Given records:
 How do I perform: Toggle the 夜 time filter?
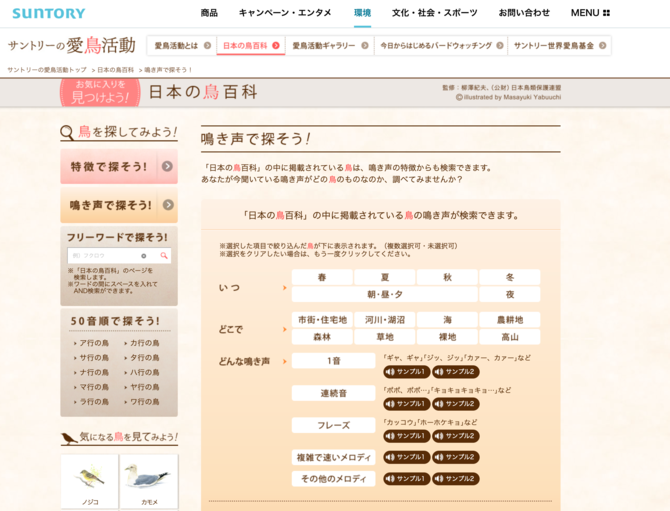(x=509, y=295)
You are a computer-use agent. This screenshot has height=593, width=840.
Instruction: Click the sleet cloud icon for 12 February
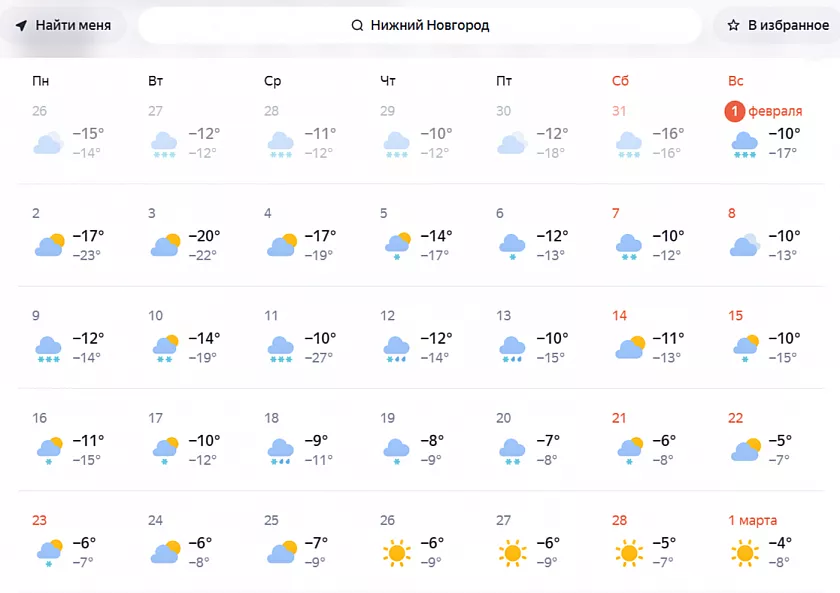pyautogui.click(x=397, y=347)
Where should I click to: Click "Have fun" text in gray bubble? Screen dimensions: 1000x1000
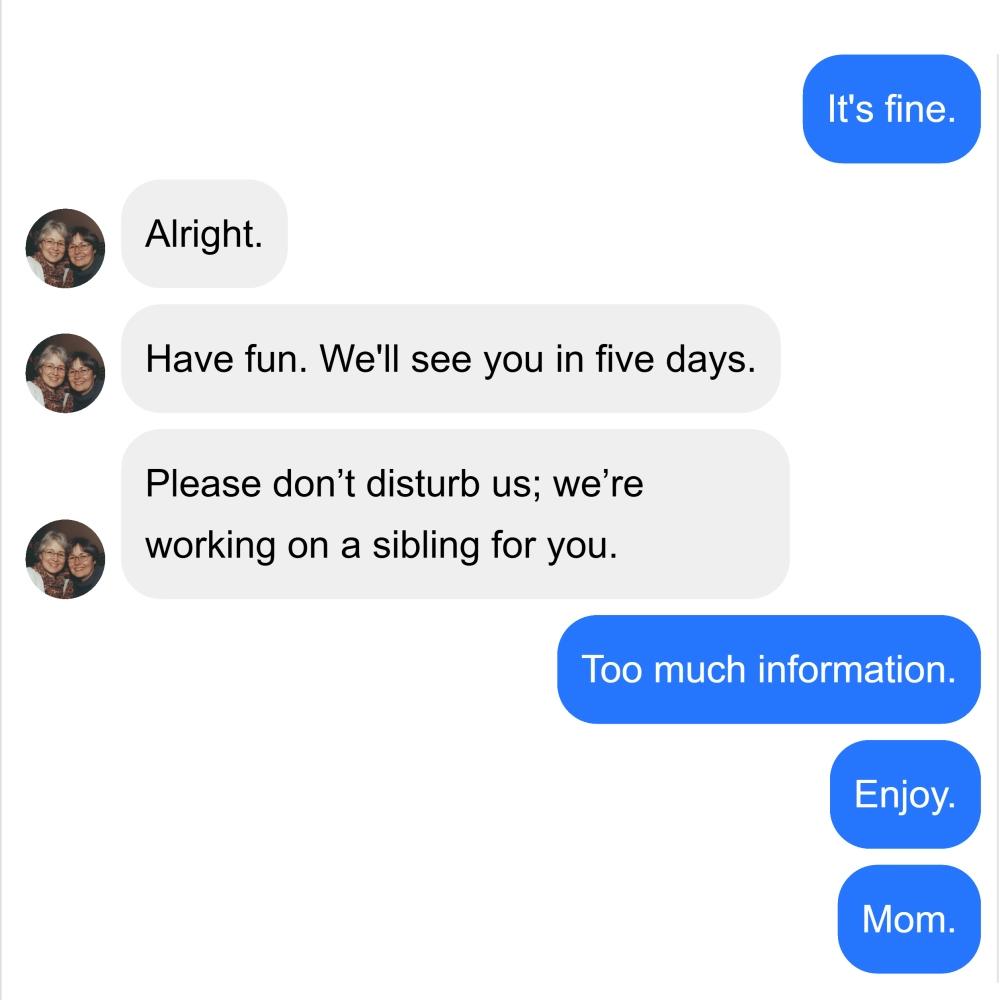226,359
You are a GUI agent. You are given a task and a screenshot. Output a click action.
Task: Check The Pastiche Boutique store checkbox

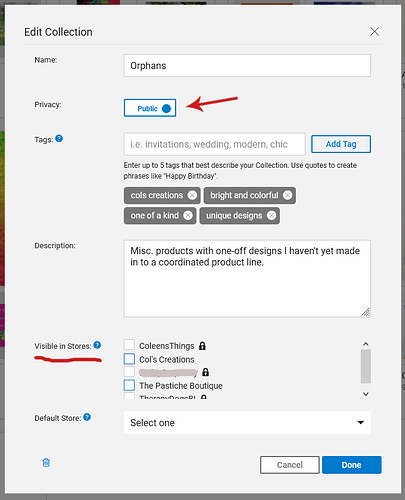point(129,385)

Work order:
Leave the pictures out and reproduce every record above exactly.

Your response:
 How do I perform: Toggle the 夜 time filter?
(x=509, y=295)
You are a computer-use agent. This screenshot has height=593, width=840.
Instruction: Click the sleet cloud icon for 12 February
pyautogui.click(x=397, y=347)
Where should I click to: Click "Have fun" text in gray bubble? Screen dimensions: 1000x1000
226,359
You are a GUI agent. You are given a task and a screenshot. Output a click action.
Task: Check The Pastiche Boutique store checkbox

point(129,385)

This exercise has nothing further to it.